Asymmetric Actor-Critic for Multi-turn LLM Agents
Large language models (LLMs) have made significant strides in their reasoning and conversational abilities. However, ensuring reliable behavior in multi-turn interactions remains a formidable challenge. In many real-world applications, agents are required to succeed in one-shot settings where retries are not an option. Traditional approaches often rely on reflection or post-hoc evaluation, which necessitate additional attempts, or they assume fully trainable models that do not leverage proprietary LLMs.
In response to these challenges, we propose a novel asymmetric actor-critic framework designed for reliable conversational agents.
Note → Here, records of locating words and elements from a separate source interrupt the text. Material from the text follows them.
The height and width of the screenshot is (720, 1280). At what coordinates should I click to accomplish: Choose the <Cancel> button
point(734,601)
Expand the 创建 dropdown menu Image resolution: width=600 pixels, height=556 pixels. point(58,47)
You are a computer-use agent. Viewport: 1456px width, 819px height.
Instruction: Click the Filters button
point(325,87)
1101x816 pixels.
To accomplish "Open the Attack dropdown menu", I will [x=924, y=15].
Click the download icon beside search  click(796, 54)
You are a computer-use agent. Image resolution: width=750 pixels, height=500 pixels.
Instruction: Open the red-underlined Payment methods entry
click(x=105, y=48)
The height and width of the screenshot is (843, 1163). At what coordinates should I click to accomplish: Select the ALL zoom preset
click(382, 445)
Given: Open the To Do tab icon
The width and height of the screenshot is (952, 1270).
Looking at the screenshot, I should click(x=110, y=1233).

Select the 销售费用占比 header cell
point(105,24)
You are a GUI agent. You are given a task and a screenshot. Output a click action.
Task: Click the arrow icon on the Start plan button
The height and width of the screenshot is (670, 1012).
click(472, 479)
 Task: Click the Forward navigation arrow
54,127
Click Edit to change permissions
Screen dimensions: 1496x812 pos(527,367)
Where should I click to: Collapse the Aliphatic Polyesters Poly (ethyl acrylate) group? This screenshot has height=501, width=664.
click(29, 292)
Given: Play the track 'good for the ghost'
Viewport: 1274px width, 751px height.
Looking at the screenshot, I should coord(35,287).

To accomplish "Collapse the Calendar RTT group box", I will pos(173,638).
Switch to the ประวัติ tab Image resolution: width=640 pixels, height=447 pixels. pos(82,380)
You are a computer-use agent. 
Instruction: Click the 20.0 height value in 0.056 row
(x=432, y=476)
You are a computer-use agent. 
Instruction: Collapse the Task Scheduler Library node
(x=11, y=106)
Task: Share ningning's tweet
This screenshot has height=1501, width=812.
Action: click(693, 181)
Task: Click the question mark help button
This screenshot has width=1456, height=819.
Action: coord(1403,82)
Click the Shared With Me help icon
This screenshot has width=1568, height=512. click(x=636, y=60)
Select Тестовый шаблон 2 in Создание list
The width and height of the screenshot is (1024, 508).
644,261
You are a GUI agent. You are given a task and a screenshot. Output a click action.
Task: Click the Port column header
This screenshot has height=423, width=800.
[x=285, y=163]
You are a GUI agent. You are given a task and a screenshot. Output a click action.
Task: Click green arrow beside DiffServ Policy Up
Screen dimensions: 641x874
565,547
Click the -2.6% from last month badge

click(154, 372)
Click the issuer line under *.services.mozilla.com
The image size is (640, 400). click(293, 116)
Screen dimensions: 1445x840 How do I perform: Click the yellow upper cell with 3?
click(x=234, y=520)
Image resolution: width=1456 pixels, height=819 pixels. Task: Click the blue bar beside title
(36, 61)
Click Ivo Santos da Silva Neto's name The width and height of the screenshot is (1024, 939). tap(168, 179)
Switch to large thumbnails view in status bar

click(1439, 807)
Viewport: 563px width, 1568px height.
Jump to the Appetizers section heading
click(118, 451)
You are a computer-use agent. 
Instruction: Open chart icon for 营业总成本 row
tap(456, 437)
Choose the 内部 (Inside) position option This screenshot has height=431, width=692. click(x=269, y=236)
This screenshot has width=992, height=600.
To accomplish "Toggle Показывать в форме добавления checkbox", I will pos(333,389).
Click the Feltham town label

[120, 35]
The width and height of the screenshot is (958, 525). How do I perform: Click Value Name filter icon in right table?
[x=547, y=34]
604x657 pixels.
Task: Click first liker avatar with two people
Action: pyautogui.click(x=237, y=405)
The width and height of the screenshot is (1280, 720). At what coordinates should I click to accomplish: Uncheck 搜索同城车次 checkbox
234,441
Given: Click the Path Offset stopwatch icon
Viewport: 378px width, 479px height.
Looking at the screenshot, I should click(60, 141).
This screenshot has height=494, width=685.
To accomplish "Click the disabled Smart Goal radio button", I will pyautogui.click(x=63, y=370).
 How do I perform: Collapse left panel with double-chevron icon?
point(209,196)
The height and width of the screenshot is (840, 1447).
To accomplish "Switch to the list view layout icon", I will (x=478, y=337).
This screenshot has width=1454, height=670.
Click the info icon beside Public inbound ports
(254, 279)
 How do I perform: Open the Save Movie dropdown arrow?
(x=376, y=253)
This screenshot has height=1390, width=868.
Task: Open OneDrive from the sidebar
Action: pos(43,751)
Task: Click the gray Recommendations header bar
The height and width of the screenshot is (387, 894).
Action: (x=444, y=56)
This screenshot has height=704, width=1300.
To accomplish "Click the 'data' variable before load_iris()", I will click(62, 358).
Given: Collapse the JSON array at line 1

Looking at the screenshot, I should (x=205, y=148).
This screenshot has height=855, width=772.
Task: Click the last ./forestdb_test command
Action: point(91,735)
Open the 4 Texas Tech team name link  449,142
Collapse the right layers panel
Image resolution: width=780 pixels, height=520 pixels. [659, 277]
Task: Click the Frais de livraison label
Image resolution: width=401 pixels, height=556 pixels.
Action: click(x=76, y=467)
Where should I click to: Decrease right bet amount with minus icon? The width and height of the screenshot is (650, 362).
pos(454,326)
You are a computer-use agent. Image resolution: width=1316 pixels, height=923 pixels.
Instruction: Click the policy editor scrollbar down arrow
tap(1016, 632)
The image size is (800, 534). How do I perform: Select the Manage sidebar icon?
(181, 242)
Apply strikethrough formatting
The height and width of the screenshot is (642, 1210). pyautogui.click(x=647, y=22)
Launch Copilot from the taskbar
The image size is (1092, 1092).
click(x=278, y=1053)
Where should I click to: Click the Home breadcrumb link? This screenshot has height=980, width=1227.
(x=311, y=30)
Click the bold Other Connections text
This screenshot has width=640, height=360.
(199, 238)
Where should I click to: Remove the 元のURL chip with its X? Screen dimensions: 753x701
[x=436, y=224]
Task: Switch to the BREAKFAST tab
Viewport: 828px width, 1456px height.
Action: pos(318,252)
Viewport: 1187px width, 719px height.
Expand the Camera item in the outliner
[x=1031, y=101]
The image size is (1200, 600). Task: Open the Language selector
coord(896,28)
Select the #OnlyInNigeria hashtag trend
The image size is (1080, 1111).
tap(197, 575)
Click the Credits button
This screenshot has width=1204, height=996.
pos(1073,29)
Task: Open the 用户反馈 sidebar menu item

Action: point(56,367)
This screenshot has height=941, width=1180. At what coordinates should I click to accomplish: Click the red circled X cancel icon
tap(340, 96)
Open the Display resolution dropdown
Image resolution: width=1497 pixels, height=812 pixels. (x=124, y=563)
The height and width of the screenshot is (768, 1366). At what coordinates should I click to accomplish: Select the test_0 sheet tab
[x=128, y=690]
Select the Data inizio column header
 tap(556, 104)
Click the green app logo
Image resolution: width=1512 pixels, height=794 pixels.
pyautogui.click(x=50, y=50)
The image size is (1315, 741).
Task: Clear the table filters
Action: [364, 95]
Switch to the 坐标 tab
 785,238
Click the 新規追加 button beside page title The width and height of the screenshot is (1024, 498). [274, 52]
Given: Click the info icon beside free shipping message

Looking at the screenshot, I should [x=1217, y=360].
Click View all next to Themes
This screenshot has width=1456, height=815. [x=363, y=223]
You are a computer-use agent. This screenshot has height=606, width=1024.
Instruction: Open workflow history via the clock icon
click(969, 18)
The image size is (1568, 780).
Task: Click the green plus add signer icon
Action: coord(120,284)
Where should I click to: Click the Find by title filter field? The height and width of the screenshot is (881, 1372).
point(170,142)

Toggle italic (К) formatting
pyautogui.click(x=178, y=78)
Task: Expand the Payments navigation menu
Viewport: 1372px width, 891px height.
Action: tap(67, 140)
Our framework features a powerful proprietary LLM functioning as the actor, while a smaller open-source critic provides essential runtime supervision. This critic monitors the actor’s actions and intervenes within the same interaction trajectory, ensuring that the conversation remains on track.
Key Features of the Asymmetric Actor-Critic Framework
- Asymmetric Design: The framework leverages a generation-verification asymmetry, where high-quality generation necessitates large models, but effective oversight can often be achieved by smaller ones.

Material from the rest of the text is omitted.